I appreciate that. I am only disagreeing with the right hon. and learned Gentleman about his tense—when the price of oil "had" risen. The rise in the price of oil was made possible by the simultaneous increase in the volume of debt, direct and indirect—the recycling as it was called. No recycling, no price hike—as the Americans, I gather, call it.

When the right hon. Member for Cardiff, South and Penarth, appealing to my better nature as he sometimes does, asks me to contemplate the situation of a country where perfectly good commercial operations require to be financed, I do not shrink back in the least. First, it was these very loans, these very institutions, this very assumption of do-gooding on the part of some of the greediest and wickedest forces in the world, which were the initial cause of the misery and difficulties of the developing countries. Secondly, if there is a genuine commercial proposition anywhere in the world, be it in the poorest country, that proposition will be properly and commercially funded. The embarrassments of the developing countries are the fruit of what has been done by the international organisations.

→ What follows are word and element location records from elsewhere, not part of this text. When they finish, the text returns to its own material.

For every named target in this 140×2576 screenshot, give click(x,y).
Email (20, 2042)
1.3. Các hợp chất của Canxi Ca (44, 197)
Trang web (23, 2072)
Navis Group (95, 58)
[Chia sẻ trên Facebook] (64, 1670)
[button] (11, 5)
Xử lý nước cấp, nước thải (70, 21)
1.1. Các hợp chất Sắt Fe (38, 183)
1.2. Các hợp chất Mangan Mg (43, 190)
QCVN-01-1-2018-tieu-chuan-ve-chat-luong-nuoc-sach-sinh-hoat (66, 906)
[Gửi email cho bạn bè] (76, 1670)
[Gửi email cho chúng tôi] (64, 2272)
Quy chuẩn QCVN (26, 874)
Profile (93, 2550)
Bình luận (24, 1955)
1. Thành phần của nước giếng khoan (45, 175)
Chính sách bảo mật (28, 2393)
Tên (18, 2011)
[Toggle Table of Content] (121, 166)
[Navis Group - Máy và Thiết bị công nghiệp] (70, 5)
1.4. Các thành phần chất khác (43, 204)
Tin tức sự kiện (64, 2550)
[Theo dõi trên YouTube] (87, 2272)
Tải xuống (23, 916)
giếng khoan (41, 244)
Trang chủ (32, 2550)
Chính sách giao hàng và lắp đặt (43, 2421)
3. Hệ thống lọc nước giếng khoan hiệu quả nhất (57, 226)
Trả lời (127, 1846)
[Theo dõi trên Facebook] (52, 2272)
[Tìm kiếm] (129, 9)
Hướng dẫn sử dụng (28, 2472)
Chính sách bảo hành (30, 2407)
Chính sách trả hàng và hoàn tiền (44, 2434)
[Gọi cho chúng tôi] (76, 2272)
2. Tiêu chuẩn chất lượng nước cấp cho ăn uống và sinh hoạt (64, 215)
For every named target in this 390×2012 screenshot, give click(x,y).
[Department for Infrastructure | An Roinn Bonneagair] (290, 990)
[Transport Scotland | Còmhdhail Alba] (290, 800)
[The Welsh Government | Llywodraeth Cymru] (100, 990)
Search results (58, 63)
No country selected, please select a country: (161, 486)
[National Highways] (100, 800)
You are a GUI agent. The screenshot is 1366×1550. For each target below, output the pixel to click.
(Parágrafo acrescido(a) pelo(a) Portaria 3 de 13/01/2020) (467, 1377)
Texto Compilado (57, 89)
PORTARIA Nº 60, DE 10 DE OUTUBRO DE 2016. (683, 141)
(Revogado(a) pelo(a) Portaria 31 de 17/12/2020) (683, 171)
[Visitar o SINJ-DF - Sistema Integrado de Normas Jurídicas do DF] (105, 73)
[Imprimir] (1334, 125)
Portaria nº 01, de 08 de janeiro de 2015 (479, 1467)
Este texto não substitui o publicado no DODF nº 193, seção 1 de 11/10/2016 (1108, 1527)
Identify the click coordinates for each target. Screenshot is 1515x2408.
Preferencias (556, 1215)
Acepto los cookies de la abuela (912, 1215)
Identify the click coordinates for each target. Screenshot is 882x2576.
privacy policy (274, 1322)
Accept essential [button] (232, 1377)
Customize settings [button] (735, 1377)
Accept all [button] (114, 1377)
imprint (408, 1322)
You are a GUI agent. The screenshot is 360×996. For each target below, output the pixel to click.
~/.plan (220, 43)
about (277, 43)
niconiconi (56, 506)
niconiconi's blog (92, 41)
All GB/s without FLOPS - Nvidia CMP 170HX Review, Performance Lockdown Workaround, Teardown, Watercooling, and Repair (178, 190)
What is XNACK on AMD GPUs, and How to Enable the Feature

I conclude with an obeisance, which is only due, to the hon. Member for Bolsover. He is fundamentally right when he says that this is a bankers' ramp. The private bankers in the various nations extended these loans—unjustifiable commercially and politically, which financed among other things the weapons used against this country—in the confidence that they would be seen all right when there was trouble by talking about the world financial system and our economic and commercial interests. Why were they so sure that this would be done? They were sure because these organisations are themselves the creatures of the banks. This is the connection which the right hon. Member for Cardiff, South and Penarth apprehended well in his references to President Reagan. They are not erected—that is only the blurb—to enable people to do good to their fellow men. They are erected to see that the major commercial interests are sustained — more than that, can engage in uncommercial operations to make interest and profits upon operations which will yield those interests and profits only if they are sustained internationally.

Even that word "internationally" is a fallacy, because in the end the burden comes back on to the backs of the people of each country concerned. There is a giveaway phrase in the explanatory memorandum on clauses with which we were provided. In paragraph 5 on clause 1 it says: The GAB provisions have no direct expenditure implications. When we come to clause 2, however, it says: In view of the contingent risk to public expenditure, the Treasury seeks and so on. It is in part out of the taxpayers of this country and out of their work and production that this vast bankers' ramp, presented as if it were a worldwide benevolent enterprise, will be financed in the end. That is why, with great delight, I shall take the opportunity vouchsafed to me by Her Majesty's Opposition of voting tonight against the proposition that the Bill be read a Second time.